Let $A:={\mathbb{C}}[x_0,\ldots,x_n]=\oplus_{d=0}^{\infty} {\mathbb{C}}[x_0,\ldots, x_n]_d$ be the graded complex algebra of polynomials in $n+1$ variables, graded by degree.

Suppose $L$ is a line bundle over a projective manifold $X$ such that the ring of plurisections of $L$, i.e. $\oplus_{d=0}^{\infty} H^0(X,L^d)$ is isomorphic to $A$ as graded complex algebras.

Does that imply that $X$ is necessarily complex projective space ${\mathbb{CP}}^n$ and $L$ is the tautological line bundle?

  • $\begingroup$ thanks for this nice question. Both question and answer are useful $\endgroup$
    – gauss
    Mar 18, 2012 at 9:31

2 Answers 2


The answer is no. Take any projective manifold $X$ mapping $\pi\colon X\rightarrow\mathbb P^n$ to such that $\pi_*\mathcal O_X=\mathcal O_{\mathbb P^n}$ and let $L$ be $\pi^*\mathcal O(1)$. Then $H^0(X,L^{\otimes m})=H^0(\mathbb P^n,\mathcal O(m))$ Examples are $X=Y\times\mathbb P^n$ or a blowing up of a closed smooth subvariety of $\mathbb P^n$.

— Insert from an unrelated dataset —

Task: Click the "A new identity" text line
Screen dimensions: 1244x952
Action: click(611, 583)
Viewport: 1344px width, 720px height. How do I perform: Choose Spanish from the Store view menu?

I do not know if some power of $L$ is necessarily without base points (in which case $L$ itself is). In any case we can blow up $X$ such that there is a map to $\mathbb P^n$. The line bundle that gives that mapping may I guess have more sections.

Addendum: I was really rambling in the last paragraph. What I meant was that suppose we only know that $\bigoplus_nH^0(X,L^{\otimes n})$ is a polynomial ring. Does that mean that $L$ is base-point free? It may very well be true but I don't see it at the moment.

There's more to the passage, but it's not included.